* **TASK TO COMPLETE**: Copy the whole listing below exactly, with nothing left out.

* **SOURCE MATERIAL**:
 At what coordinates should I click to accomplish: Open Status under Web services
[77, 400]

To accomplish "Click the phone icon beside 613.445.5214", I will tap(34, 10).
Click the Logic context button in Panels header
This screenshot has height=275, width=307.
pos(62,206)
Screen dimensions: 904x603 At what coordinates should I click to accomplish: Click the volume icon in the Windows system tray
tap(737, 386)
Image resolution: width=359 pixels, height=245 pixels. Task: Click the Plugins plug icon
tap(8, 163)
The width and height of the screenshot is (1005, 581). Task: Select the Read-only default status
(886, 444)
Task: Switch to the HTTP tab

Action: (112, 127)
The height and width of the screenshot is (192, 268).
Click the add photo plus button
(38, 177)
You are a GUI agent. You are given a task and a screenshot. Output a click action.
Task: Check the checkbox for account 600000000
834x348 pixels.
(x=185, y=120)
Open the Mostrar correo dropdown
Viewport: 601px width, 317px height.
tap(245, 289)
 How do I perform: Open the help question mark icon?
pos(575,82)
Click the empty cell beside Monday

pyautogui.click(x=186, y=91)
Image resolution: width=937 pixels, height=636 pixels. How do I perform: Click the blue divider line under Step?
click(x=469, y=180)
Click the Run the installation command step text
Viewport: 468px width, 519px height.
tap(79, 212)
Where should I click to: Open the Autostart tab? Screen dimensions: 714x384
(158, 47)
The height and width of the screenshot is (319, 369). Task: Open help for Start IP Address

* **SOLUTION FOR THIS PROBLEM**:
 At what coordinates should I click to accomplish: Open Status under Web services
[77, 400]

To accomplish "Click the phone icon beside 613.445.5214", I will tap(34, 10).
Click the Logic context button in Panels header
This screenshot has height=275, width=307.
pos(62,206)
Screen dimensions: 904x603 At what coordinates should I click to accomplish: Click the volume icon in the Windows system tray
tap(737, 386)
Image resolution: width=359 pixels, height=245 pixels. Task: Click the Plugins plug icon
tap(8, 163)
The width and height of the screenshot is (1005, 581). Task: Select the Read-only default status
(886, 444)
Task: Switch to the HTTP tab

Action: (112, 127)
The height and width of the screenshot is (192, 268).
Click the add photo plus button
(38, 177)
You are a GUI agent. You are given a task and a screenshot. Output a click action.
Task: Check the checkbox for account 600000000
834x348 pixels.
(x=185, y=120)
Open the Mostrar correo dropdown
Viewport: 601px width, 317px height.
tap(245, 289)
 How do I perform: Open the help question mark icon?
pos(575,82)
Click the empty cell beside Monday

pyautogui.click(x=186, y=91)
Image resolution: width=937 pixels, height=636 pixels. How do I perform: Click the blue divider line under Step?
click(x=469, y=180)
Click the Run the installation command step text
Viewport: 468px width, 519px height.
tap(79, 212)
Where should I click to: Open the Autostart tab? Screen dimensions: 714x384
(158, 47)
The height and width of the screenshot is (319, 369). Task: Open help for Start IP Address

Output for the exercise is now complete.